Records for the exercise —

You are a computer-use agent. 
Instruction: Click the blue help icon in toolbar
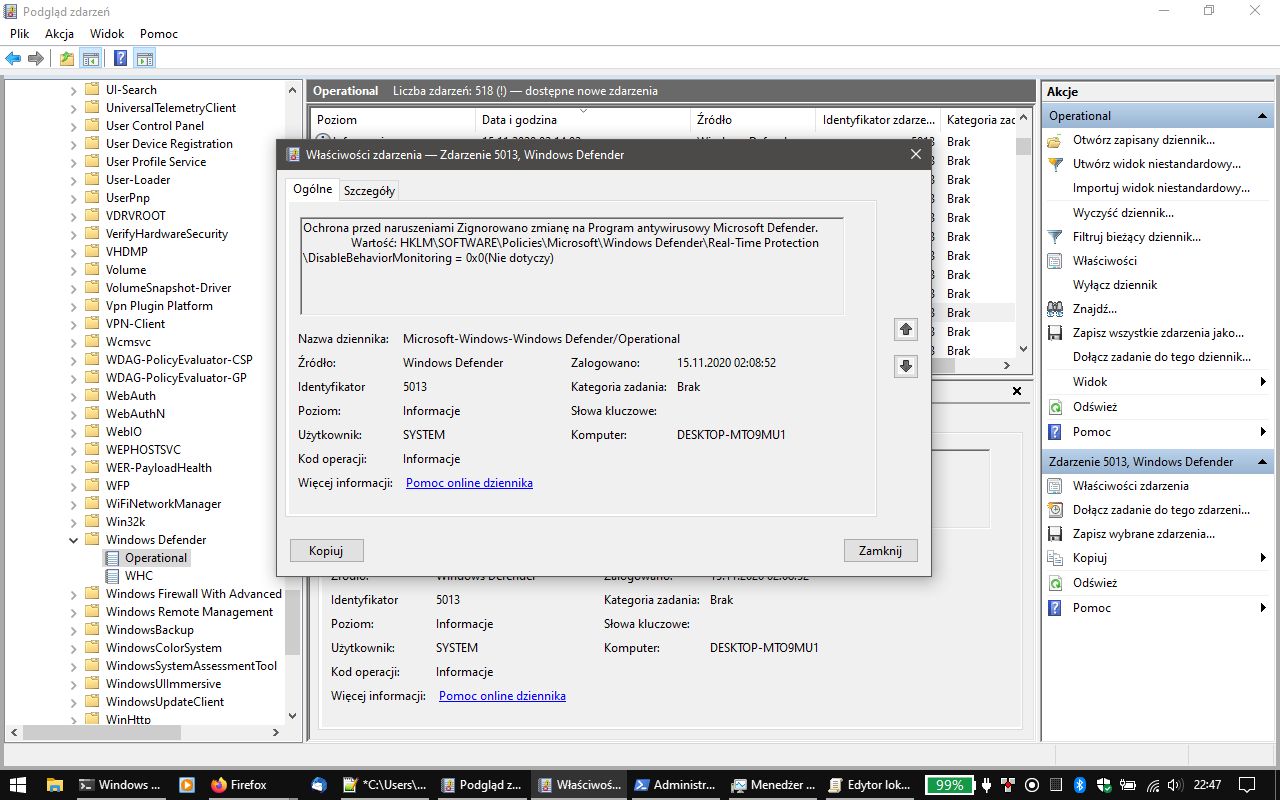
* * *
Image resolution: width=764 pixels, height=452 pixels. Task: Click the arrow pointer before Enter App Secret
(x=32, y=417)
--
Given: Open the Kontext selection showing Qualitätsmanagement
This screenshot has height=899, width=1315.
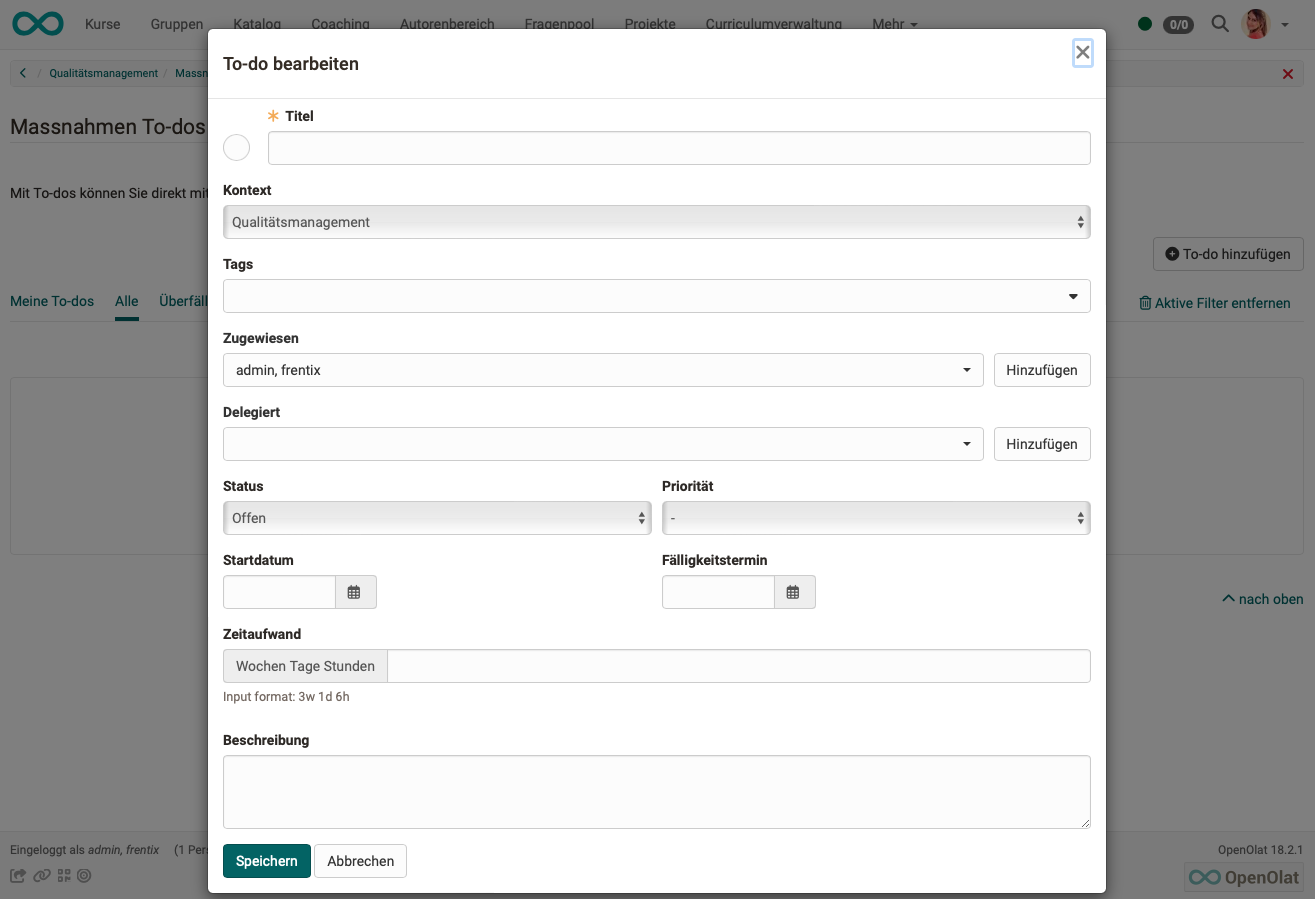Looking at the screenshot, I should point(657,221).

What you will do —
One stretch of the lines above is wanted, from the line that contains "You are a computer-use agent." through the line that contains "Instruction: Click the". Output it exactly.

Response area —
You are a computer-use agent. 
Instruction: Click the blue help icon in toolbar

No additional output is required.